In January 2015, Dove told you to #LoveYourCurls. In February 2015, it told you to #SpeakBeautiful. In April 2015 it told you to #ChooseBeautiful. Now, the beauty company is encouraging women the world over to #LoveYourHair. 

And while that may seem like not a total game-changer to women who probably worry about a lot more than their hair on a daily basis, in the campaign video, Dove reveals that eight out of 10 women feel pressured to wear their hair a certain way. 

YouTube

"The fundamental driver for all of that is that there is this narrow depiction of beauty by society that holds women back," Rob Candelino, the vice president of marketing for Unilever (which owns Dove), said in a phone interview. "We think that's lost potential. We think that's lost energy.
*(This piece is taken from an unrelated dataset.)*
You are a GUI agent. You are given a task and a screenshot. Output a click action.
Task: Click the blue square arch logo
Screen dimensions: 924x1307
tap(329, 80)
Lost confidence." 

Read more: No, the Dove "Love Your Curls" Ad Is Not a Feminist Victory

To get that point across, the video introduces a number of women who have all been affected by the preconceived notions in regards to how they can and should wear their hair.

For Sable Yong, a beauty editor, she had never thought she could dye her hair because of her race. "I grew up thinking that I couldn't be blonde because Asians just didn't do that," she says in the video. 

Mic/YouTube

Aster, on the other hand, has been criticized for merely straightening her hair. "As if straightening it means that I don't embrace who I am," she says.

Mic/YouTube

And Nadia was once told told to "do something" about her big hair. 

Mic/YouTube

The ad itself is not so much about loving your hair in any specific way, but loving what you want to do with it, and what you want it to look like. By having several female voices in the video, it only further affirms the idea that people do have a very narrow perception of what beautiful hair can look like and represent for different people. 
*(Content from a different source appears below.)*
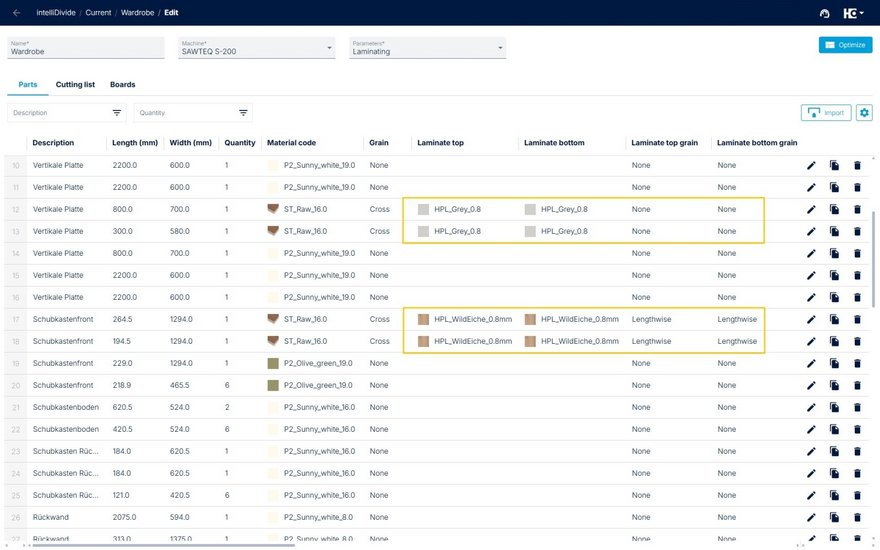Click the Optimize button
The image size is (880, 550).
845,45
"If you empower a woman to believe in herself and believe that her beauty is hers to determine, if you liberate her beauty-related anxiety, she flourishes," Candelino said.

"Only 11% love everything about their hair," Candelino added. "90% of women agree that it'd be great for all women to love their hair. Three-fourths feel that they'd have better self confidence if they felt like they weren't judged by their hair."

Mic/YouTube
Mic/YouTube
Mic/YouTube

At the crux of the commercial, the women tear down judgements they've faced when it comes to their hair, from curly or even blue hair not being professional to grey hair not being beautiful. 

Previously, Dove has caught flack for demanding that women think and consider themselves beautiful, above all else, for its own benefit. And that criticism could be transferred over to this campaign as well, albeit in a less convincing sense. After all, in this commercial, Dove aims to broaden the definition of "beautiful hair." 

To see what the world thinks that really means, just head on over to Google, and type in "beautiful hair." 

Google

The hair is straight and shiny and seen entirely on white women. To Candelino, on the other hand, "Beautiful hair is hair what makes you feel most confident."

There's really no arguing that, is there? The mission is valid. The idea of there only being one way to have beautiful hair is a societal construct. However, this is a beauty company telling women to do whatever they want with their hair (maybe with its products) and by merely pointing this beauty ideal out, it's not exactly affecting anything. After watching the ad, and maybe seeing a few tagged photos in Instagram, there's very little to be motivated about. 

Or, say, you really don't like your hair. What does watching an advertisement with a number of women saying they do actually do to help you? Is this really improving things, or is it just an ad with a nice, totally valid message? To Candelino, starting this conversation is merely the first step to real change. 

"The first thing is we have to change the discourse," he said. "We have to engage society and the public in this discussion and we have to signal how wrong this is and how heartbreaking it is. The second point is to be massively accepting once it happens. In classrooms or workplaces and then we, society write large, needs to be very accepting." 

YouTube

So in that case, maybe the video is valuable — though it is, admittedly, self-serving of a hair care company to talk about hair beauty standards. Rather than lending its platform over to these women, Dove's ad seems like it figured out this data, figured out the problem and then brought in these women to agree with the problem to make it sound more true. (A recent ad that avoided that problem was this one from Selfridges, which celebrated the women, rather than the product.) 

There's also the issue that men aren't having this conversation. That may very well be because the obsession with beauty doesn't extend nearly as deep for men. But we do wish that maybe, in some fantastical future, a commercial telling people to love themselves included men in the conversation, because if the second step to redefining what "beautiful hair" can be is to be massively accepting, then shouldn't men be included in that conversation as well? Men too should feel good about their hair rather than playing a role in making sure women feel like their hair is beautiful.

Until then, we'll let Dove continue to spread the word on why it's so important to decide what's beautiful on your own terms.